Starke Frau, was nun?
SicherheitsFRAU, die überprüft, ob sie unter ihrem Strickkostüm nicht zufällig eine Bombe deponiert hat.
Klasse!
Nach einer weiteren Ewigkeit im Abflugbereich darf sie endlich an Bord stiefeln, wo die Flugbegleiterinnen sie mit ähnlich debilem Grinsen empfangen wie diese gleichgeschaltete Tussi hinter dem Counter. Scheiße, wo ist sie nur gelandet? Und nach einem weiteren Äon sitzt Lisa in einem unbequemen Sitz, freut sich, dass ihr Nachbar ungefähr fünfzig und übergewichtig ist, und starrt angewidert aus dem Fenster.
Tut sie das Richtige?
Zum ersten Mal wagt sie offiziell, ihre Entscheidung infrage zu stellen; bisher hat sie diesen Gedanken immer wüst von sich geschoben. Ist es tatsächlich richtig, ihm nachzulaufen, ohne die geringste Sicherheit? Was, wenn er sie davonjagt – wie Mechthild es so nett ausgedrückt hat? Verdammt! Was, wenn er verheiratet ist? Nach allem, was sie von Chris weiß, kann der Kerl Mormone sein!
Nach dem Start schaut sie auf die Landschaft hinab, die in rasanter Geschwindigkeit immer kleiner wird. Die Abendsonne erscheint mit einem Mal so befremdlich nah, während Berlin unter ihr zu einer Spielzeugstadt verkommt.

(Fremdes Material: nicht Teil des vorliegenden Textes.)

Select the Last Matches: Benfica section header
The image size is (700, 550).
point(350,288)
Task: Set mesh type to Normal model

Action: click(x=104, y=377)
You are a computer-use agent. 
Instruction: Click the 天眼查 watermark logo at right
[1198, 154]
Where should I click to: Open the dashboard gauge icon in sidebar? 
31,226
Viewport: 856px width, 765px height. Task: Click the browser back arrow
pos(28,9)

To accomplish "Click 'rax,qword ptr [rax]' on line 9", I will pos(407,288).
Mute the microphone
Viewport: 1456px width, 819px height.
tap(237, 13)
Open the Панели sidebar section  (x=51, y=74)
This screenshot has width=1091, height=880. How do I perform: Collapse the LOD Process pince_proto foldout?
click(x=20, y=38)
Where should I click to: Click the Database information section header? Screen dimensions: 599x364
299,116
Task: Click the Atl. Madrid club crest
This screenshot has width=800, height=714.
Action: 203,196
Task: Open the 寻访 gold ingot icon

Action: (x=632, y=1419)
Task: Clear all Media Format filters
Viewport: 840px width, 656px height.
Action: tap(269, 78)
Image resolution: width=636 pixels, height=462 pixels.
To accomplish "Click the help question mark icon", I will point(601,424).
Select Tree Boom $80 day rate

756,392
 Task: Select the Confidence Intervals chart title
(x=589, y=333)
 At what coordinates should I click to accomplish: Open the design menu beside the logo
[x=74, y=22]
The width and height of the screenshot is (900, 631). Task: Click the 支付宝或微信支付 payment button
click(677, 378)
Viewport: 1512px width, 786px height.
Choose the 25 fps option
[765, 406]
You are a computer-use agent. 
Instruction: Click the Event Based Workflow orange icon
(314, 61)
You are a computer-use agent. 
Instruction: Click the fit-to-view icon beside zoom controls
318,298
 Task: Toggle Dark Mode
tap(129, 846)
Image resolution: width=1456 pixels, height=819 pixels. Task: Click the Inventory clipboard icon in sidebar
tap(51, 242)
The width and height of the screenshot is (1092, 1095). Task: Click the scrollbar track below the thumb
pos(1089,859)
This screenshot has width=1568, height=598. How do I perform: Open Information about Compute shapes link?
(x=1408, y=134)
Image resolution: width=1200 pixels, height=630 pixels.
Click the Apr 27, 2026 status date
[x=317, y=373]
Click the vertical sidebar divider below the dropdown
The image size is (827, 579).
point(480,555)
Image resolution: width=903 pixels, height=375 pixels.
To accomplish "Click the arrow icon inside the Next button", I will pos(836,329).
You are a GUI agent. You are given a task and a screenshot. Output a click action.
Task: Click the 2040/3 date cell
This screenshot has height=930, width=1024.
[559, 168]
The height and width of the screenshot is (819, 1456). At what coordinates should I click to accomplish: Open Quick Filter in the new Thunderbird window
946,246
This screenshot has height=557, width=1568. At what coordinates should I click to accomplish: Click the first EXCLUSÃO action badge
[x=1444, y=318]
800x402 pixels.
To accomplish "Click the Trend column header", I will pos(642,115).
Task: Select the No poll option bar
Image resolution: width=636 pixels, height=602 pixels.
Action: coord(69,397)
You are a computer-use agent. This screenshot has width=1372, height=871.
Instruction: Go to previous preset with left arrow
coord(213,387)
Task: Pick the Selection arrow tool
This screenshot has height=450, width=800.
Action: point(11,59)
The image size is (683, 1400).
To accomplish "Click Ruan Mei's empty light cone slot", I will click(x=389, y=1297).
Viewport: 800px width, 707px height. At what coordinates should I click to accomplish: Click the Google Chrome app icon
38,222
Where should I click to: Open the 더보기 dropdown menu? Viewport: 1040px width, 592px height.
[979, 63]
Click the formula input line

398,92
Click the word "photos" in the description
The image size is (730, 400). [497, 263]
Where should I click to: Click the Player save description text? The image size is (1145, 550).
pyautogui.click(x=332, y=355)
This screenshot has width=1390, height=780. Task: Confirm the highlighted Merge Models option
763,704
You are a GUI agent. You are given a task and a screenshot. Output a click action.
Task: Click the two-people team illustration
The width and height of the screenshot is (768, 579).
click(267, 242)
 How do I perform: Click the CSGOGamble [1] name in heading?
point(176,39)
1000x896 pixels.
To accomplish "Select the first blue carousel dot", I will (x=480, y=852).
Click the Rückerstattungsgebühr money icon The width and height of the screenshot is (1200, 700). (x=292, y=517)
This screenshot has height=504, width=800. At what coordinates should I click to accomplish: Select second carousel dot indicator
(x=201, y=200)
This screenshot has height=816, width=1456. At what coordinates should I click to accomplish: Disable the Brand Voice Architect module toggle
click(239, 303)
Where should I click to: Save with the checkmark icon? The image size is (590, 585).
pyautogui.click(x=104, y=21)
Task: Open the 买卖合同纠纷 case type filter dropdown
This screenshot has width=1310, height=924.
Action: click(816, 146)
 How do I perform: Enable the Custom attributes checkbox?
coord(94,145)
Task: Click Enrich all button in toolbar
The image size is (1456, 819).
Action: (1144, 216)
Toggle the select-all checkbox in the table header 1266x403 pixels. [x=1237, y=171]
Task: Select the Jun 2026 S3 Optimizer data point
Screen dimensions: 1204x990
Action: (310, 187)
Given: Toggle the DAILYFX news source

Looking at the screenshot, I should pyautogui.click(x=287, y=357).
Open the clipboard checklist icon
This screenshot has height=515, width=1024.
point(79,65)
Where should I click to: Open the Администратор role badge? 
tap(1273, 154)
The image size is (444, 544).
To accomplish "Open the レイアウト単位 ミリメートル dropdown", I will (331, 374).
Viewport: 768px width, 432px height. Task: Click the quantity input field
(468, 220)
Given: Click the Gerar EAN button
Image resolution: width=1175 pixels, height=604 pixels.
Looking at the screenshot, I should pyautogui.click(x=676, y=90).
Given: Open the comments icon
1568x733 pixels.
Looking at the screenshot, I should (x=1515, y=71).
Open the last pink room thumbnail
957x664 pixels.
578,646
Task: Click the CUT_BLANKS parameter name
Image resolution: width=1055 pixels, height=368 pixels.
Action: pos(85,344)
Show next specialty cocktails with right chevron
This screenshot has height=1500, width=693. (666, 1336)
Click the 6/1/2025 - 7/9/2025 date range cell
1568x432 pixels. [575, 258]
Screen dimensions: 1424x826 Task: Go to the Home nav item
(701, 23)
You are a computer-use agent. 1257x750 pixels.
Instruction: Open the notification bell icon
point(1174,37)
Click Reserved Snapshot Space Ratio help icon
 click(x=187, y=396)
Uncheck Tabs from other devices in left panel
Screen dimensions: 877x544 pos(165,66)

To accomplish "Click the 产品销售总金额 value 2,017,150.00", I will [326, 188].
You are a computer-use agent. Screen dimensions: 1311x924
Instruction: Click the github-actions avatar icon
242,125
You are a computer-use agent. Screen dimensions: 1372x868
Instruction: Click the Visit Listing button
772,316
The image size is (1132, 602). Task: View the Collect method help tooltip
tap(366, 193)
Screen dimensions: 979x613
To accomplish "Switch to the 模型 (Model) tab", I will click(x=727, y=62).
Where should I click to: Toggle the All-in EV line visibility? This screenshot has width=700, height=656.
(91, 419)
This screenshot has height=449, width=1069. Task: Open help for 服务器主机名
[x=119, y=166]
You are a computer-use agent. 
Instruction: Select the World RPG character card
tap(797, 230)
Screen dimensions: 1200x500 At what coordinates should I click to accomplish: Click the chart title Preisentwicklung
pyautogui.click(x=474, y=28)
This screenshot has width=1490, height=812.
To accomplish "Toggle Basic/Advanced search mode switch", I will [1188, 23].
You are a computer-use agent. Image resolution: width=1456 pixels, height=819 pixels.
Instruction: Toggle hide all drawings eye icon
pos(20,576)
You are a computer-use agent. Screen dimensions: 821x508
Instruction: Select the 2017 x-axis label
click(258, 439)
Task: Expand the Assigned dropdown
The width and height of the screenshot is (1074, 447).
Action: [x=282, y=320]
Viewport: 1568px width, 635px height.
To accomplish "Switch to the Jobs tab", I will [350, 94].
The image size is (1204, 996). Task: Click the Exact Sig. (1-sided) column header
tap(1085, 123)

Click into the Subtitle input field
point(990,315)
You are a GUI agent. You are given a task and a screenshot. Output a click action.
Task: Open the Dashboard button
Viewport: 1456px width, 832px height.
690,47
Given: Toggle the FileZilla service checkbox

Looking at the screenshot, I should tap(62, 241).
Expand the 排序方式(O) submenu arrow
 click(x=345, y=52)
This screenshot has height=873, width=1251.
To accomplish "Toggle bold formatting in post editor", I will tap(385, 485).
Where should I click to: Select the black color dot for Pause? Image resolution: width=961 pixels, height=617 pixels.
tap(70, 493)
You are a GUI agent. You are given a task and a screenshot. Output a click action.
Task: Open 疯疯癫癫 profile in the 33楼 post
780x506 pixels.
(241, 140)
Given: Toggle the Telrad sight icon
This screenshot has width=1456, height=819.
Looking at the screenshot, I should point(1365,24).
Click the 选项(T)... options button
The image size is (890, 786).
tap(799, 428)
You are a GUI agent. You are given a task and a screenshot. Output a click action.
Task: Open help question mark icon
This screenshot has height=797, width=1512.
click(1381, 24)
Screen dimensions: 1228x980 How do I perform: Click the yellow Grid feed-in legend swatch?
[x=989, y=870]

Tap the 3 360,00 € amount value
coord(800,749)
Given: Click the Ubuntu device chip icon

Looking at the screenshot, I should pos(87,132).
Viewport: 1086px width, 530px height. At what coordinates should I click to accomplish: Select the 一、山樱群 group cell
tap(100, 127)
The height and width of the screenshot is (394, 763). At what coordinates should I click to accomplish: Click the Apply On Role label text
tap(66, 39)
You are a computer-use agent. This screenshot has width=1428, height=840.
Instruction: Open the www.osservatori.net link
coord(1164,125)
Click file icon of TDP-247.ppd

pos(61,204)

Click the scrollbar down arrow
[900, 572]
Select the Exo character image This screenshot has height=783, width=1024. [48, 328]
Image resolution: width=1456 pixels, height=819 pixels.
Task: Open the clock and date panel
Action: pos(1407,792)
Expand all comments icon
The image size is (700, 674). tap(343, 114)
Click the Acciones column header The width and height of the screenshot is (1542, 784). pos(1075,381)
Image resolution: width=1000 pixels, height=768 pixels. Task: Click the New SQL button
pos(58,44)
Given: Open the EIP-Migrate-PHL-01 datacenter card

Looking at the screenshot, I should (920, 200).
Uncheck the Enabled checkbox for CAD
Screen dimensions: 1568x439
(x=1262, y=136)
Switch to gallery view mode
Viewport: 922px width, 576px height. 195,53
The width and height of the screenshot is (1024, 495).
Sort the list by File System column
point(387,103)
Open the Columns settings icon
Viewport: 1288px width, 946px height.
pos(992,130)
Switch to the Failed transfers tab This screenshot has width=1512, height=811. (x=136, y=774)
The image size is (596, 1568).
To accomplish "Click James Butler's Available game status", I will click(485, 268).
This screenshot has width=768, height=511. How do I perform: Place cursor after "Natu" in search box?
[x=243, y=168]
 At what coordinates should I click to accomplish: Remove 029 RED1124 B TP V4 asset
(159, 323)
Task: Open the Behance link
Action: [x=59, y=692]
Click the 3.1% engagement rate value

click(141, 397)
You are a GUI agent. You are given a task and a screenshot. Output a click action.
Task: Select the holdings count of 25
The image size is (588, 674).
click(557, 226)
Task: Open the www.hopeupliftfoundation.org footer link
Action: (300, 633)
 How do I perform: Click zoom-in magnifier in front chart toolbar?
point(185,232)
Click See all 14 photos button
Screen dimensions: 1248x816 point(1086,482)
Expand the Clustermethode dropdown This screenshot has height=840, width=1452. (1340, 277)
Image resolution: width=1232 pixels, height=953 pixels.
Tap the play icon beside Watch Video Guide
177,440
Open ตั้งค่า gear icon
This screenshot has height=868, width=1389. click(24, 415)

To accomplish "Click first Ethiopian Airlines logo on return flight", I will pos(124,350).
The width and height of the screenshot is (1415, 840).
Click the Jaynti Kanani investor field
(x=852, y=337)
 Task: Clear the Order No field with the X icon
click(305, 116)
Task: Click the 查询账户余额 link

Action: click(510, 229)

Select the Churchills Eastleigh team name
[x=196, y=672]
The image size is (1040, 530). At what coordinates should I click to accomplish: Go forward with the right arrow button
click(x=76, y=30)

Dabei horcht sie in sich hinein und versucht, an all den widrigen Erlebnissen innerhalb der vergangenen achtundvierzig Stunden vorbei in ihr Herz zu blicken.
Nein … sie muss ihn sehen. Was danach kommt … sie weiß es nicht. Aber es gibt Dinge, die Lisa unbedingt zu klären beabsichtigt und sie beschließt, an all ihren Prinzipien vorbei ausschließlich aufgrund ihrer Empfindungen zu agieren.
Richtig oder falsch?
Ganz ehrlich, selten war sie ratloser und unsicherer. Doch da existiert dieses rasante Klopfen jenes Organs, dem sie bisher stets so wenig Beachtung schenkte. Es erhebt sich immer dann in ihrer Brust, wenn sie sich überlegt, dass sie auf dem Weg zu ihm ist. Jenes interessante, weil absolut unbekannte Gefühl, endlich eine richtige Entscheidung getroffen zu haben, nach all den vielen falschen, lässt sich ebenfalls nicht leugnen.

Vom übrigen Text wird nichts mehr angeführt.